Perlahan namun pasti, kubuka kain batik itu, tertangkap oleh kedua mataku, sosok yang tampan dan yang mulai kucintai karena kebaikan dan ketulusannya bersamaku selama dua tahun ini. Matanya kini tertutup rapat. Tak ada lagi yang memegang tanganku saat dokter menyuntikkan cairan demi cairan di tulang punggungku. Tak ada lagi yang membelai rambutku dan menyisir rambutku dengan lembut. Tak ada lagi yang menghapus air mataku saat aku kesakitan merasakan penyakitku.
            “Kak.. maafkan aku.. aku… aku sungguh-sungguh…” Ucap Dinda lirih
            “Diam!” Perintaku. Aku menatapnya tajam. “Kau ambil ayahku! Dan sekarang karenamu, suamiku meninggal!” Teriakku padanya. Seketika  lantunan doa terhenti karena teriakanku barusan. Dinda masih menangis. Kecelakaan merenggut nyawa suamiku.
            Seorang pria paruh baya masuk… Aku menatap pria paruh baya itu dengan penuh sayang. Ia berjalan mendekat kearahku, kami sudah berdiri berjejer sembari menyaksikan mentari pagi yang memandang kami penuh kasih. Aku menyandarkan kepalaku didadanya, dan sebuah air mata  kembali mengalir…
            “Ayah.. maafkan Naura….” Ucapku lirih. Nafasku masih berat kurasakan. Kepalaku terasa amat sangat sakit dan pinggul sebelah kiriku terasa sangat ngilu.
            “Kau harus berebah.. sore nanti kau akan menjalankan operasi..” Ucap Ayah lirih. Ia kemudian menuntunku keranjang. Aku berebah. Tak lama kemudian Ibu dan adik tiriku datang. Dinda terlihat cantik dengan gaun kebaya putihnya… disusul dr. Saiful terlihat tampan dengan jas kebesarannya. Ia mengingatkanku kepada Rizal, mendiang suamiku.

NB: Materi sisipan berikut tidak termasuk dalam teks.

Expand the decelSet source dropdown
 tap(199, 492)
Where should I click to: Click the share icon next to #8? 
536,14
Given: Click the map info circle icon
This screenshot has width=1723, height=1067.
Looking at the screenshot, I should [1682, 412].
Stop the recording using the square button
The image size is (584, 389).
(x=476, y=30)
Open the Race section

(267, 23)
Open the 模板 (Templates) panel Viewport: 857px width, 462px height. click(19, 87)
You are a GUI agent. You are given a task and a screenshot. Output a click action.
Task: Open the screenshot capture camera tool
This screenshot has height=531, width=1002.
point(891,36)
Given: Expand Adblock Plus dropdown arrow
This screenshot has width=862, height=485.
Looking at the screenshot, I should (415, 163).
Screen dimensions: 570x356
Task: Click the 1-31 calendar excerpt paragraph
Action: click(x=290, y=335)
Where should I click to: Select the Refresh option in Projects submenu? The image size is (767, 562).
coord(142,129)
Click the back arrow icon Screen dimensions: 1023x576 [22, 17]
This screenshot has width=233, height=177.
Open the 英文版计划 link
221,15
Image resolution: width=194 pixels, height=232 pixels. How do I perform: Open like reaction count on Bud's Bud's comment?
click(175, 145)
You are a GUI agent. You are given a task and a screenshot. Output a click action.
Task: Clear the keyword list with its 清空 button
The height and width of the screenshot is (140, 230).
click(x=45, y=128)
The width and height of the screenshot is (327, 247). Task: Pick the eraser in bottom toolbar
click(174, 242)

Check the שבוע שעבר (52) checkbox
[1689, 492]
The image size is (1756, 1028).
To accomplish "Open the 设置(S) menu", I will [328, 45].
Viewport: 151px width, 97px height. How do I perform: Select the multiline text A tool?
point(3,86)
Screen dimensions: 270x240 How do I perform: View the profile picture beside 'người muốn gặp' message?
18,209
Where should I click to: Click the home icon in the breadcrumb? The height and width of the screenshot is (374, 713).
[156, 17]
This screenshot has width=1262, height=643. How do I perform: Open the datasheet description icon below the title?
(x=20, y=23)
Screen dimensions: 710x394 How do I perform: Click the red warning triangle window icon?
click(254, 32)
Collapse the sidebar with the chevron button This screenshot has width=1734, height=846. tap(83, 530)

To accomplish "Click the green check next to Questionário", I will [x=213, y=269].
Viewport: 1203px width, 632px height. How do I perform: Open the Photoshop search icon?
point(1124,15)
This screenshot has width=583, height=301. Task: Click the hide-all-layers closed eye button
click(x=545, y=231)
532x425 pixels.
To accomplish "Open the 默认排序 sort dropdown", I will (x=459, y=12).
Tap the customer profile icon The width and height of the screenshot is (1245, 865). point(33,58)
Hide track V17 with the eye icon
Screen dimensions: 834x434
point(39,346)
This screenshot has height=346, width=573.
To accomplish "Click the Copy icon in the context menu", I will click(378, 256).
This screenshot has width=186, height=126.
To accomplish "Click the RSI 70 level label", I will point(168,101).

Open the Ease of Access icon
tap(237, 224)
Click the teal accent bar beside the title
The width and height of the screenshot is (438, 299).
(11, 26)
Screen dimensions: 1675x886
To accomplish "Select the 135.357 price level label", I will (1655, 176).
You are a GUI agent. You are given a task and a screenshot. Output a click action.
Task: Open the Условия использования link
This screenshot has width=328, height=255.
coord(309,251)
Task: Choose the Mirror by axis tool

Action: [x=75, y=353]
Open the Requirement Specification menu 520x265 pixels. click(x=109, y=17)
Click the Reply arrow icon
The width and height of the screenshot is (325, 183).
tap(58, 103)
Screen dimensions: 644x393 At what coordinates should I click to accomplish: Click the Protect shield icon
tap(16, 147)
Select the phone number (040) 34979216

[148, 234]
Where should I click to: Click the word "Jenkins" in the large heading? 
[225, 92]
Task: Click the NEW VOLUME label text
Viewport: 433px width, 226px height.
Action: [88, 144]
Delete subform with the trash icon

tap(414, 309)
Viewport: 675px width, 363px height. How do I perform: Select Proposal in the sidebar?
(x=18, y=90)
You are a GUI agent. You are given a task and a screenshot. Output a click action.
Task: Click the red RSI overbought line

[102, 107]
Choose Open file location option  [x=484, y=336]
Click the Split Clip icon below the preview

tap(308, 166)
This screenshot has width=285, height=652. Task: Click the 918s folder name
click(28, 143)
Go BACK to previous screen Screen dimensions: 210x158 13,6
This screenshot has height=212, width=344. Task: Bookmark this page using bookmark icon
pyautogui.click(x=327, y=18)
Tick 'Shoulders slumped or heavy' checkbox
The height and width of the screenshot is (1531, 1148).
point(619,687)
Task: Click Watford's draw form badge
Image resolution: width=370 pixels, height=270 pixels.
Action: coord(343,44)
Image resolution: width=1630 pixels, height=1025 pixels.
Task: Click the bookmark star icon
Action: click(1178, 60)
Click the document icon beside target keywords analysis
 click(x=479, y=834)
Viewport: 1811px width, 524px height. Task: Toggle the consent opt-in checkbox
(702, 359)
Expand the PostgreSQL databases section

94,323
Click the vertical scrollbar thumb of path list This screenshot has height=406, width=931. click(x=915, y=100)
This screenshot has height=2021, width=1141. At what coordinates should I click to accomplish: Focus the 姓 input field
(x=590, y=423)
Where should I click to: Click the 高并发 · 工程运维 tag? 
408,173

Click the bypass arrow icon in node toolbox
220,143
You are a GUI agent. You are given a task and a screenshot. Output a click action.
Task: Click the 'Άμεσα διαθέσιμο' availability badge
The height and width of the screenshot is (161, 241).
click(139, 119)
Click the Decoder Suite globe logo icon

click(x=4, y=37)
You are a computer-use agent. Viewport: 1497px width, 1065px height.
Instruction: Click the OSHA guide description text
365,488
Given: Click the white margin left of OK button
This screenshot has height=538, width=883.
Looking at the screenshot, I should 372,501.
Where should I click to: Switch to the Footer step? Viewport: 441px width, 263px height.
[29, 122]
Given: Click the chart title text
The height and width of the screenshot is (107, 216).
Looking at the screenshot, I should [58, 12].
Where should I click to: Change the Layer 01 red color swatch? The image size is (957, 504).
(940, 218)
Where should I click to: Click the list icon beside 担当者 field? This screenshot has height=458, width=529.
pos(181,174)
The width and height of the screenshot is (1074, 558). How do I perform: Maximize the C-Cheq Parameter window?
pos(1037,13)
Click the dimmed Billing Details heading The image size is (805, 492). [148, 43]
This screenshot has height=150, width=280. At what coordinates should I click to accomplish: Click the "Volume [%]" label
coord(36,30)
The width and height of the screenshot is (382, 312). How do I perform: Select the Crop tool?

            Suasana terasa begitu khidmat sekali. Nafasku semakin berat kurasakan. Ayah menyerahkanku untuk bersanding dengan ibu saat namanya dipanggil dan diminta untuk menikahkan adikku. Dua orang lelaki berjabat tangan, mengucapkan janji pernikahan atas namaNya dihadapan para malaikat yang mengamini. Mataku mulai berkunang-kunang.        Dan entah mengapa, aku melihat sesosok suamiku berdiri dihadapanku dengan senyumnya. Air mataku kembali meleleh kembali menatapnya yang bercahaya menatapku dengan tatapan yang penuh kasih.
            Ya Ilahi… persatukan kami kembali
            “Sah?”
            “Sah…” Hanya dua kata itu yang mampu kutangkap. Aku masih menguatkan diriku kala kurasakan sakit disekujur tubuhku mulai menguat dan lemah yang menguasai ragaku. Setelah doa selesai, aku terjatuh dipangkuan Ibu. Kupandang samar-samar dr Saiful yang memeriksaku. Kucari tangan adikku, dan saat aku menemukan tangannya, air mataku meleleh, bersamaan dengan darah segar yang mengalir dihidungku..
            “Maaf.. dan.. te.ri. ma kasih… telah.. menjadi.. donor.. ku.. adikku…” Ucapku lemah. Lalu gelap datang bersama dua orang berbaju putih…
            Aku dan suamiku, Rizal melihat ragaku yang dipeluk dan ditangisi oleh Dinda. Dinda, ia adikku, kami sedarah dari Ayah. Adikku yang dilahirkan hasil pengkloningan antara tante Amira dan Ayah demi menjadi donor saat aku terkena penyakit Leukemia. Mulai dari tali pusarnya, sumsum tulang belakangnya semua ia berikan padaku dengan diam-diam. Aku selalu iri dan marah kepadanya, namun ia tak berhenti menjadi pendonor untukku yang jahat kepadanya, dan sampai kebenaran ini terungkap ia rela mendonorkan ginjalnya untukku sore nanti, di meja operasi yang telah disiapkan. Begitu jahatnya aku melukai hati dan persaannya yang tulus mencintaiku selama ini. Untuk menebus dosaku, aku sengaja memilih hari ini untuk operasi, menunggu penyakitku semakin menguat dan membuatku mati sebelum operasi itu terjadi. Aku tak ingin menjadi bebannya untuk selama-lamanya dan hanya dr. Saiful yang tahu akan hal ini.